The results with the Global Patterns Citation Index and the State Tier Scores paint a

picture of a virtuous circle: the presence of visa restrictions weakens the hold that trafficking

has in countries of origin. Unpacking this finding further, we might imagine that the negative

impact of visa controls on human trafficking dominance may be driven by two mechanisms.

First, the existence of visa controls circumscribes the opportunities available for trafficking

networks to operate by raising the costs of transporting migrants into destination states.

However, although visas raise the transaction costs of operation for trafficking networks,

42
traffickers may find alternate ways of entry into destination states’ territories. To the extent

that such alternate routes are at the disposal of traffickers, we should expect an insignificant or

weak effect from the imposition of visas. A second mechanism, however, may be at play. The

imposition of visas induces destination states to undertake domestic policy changes designed

to counter human trafficking. In order to assess this second mechanism, I use the Cho et al. 3-

Point Policy Index to model the interrelationship between border policy and trafficking (Cho

et al. 2011). Table 3 presents the results with the 3-P Policy Index.

---Table 3 about here---

To reiterate, the 3-P Policy Index runs from 1 to 15 and assigns a higher score across all

three dimensions of anti-trafficking policy: prevention, prosecution, and protection.
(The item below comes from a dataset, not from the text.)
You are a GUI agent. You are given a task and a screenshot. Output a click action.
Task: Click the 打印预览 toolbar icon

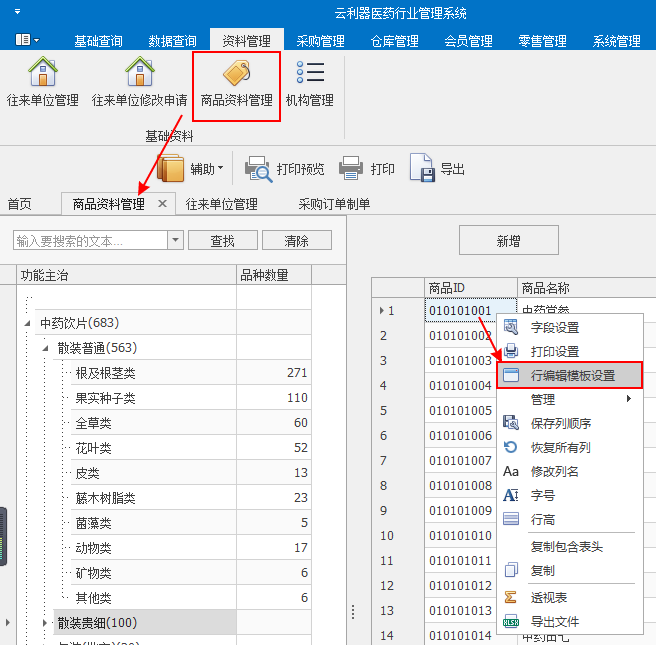click(259, 169)
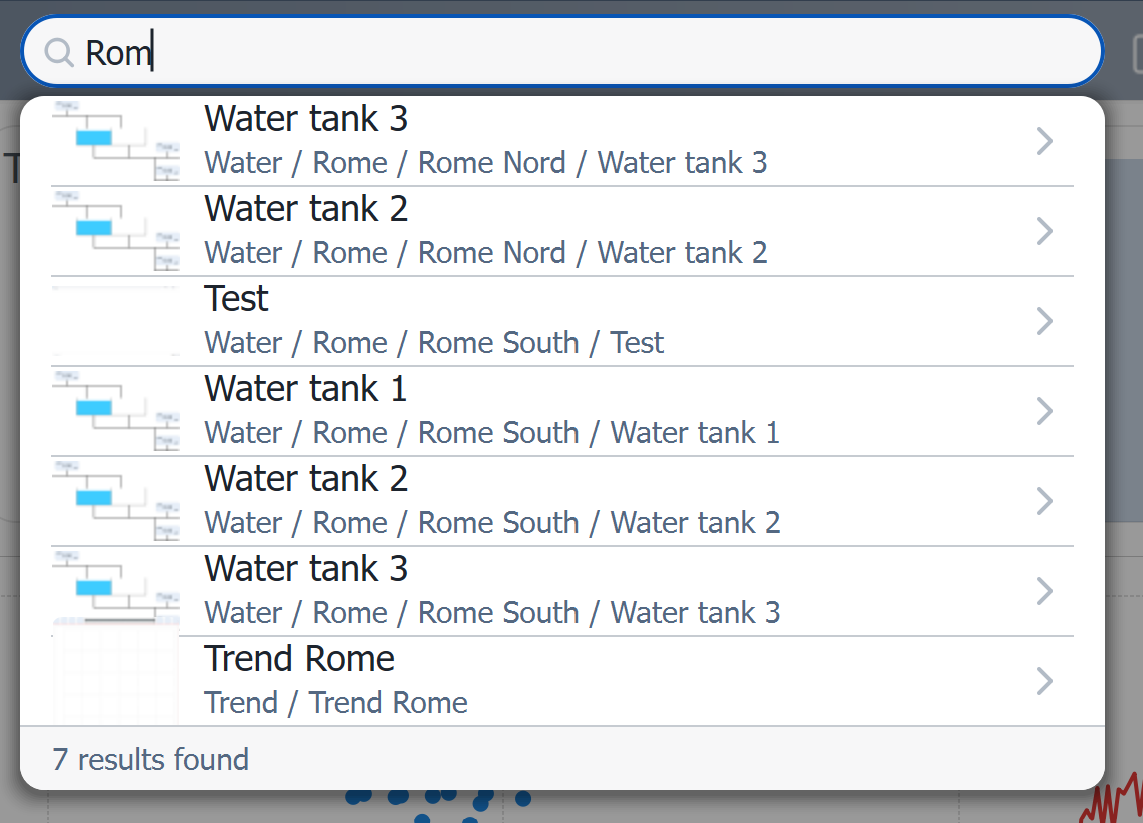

Keeping

this in mind, Hypothesis 1 would predict that a better record of anti-trafficking in the origin

decreases the propensity of recipient states to impose border controls. This expectation is

borne out by the significant and negative coefficient on the instrumented policy index in the

border policy equation. This finding emphasizes that destination states’ policies not only

embody concerns over the predominance of trafficking in the origin but also factor in the

policy measures enacted by origin country governments to monitor trafficking. The behavior

of the right hand side variables in the border policy equation are in accordance with the

findings depicted in Tables 1 and 2. Recipient’s liberal regime status, tourism revenues,

regional and cultural ties detract from the probability that visa restrictions will be in place.
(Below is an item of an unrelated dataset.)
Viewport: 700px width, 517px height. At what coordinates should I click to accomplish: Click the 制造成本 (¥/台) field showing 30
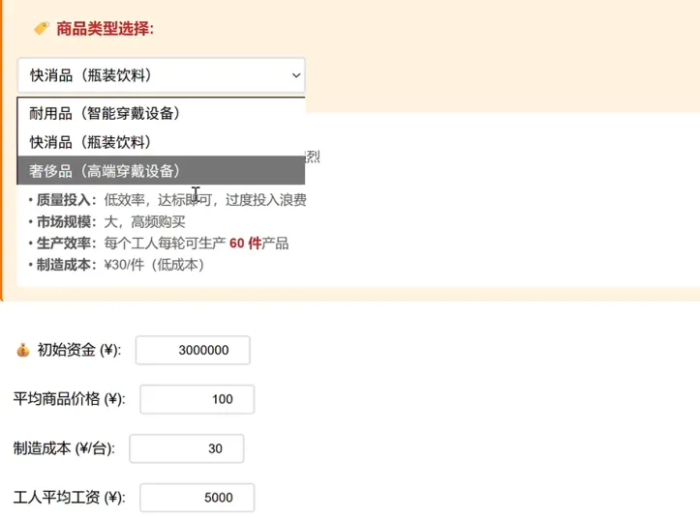(187, 449)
Conversely, poverty, instability in the origin, and autocracy increase the probability of

encountering visas.

43
Taking a look at the trafficking equation, we observe that importantly, visa restrictions

lead to an improvement on the 3-P policy index: the coefficient on the instrument for visa

controls is significant and positive. This finding reaffirms the contention that border controls

compel origin countries plagued by trafficking to craft policies to minimize the problem. The

trafficking equation also controls for the strength of trafficking—by including the Global

Patterns Citation score as a right hand side variable— in the origin in order to account for the

possibility that policy improvements are driven by concerns over the strength of trafficking

and not necessarily by external factors. The negative sign on trafficking prevalence indicates

that the dominance of human trafficking in the origin is negatively associated with a good

rating on the 3-P Index. Most of the control variables in the human trafficking equation are

significant and in the expected direction. Democracy and liberalism are positively associated

with a good record on the anti-trafficking index, as is being a signatory to the TOC. Similarly,

better economic health—in terms of higher GNI per capita and logged GDP for the origin—is

associated with a higher score on the anti-trafficking index while conversely poor economic

conditions—in terms of higher inequality and unemployment—produce a lower score on the

index. The corruption perception index emerges as positive, a finding that is potentially

driven by a dynamic similar to the effect of trafficking prevalence: states facing higher

corruption and trafficking are more likely to make efforts to counter trafficking.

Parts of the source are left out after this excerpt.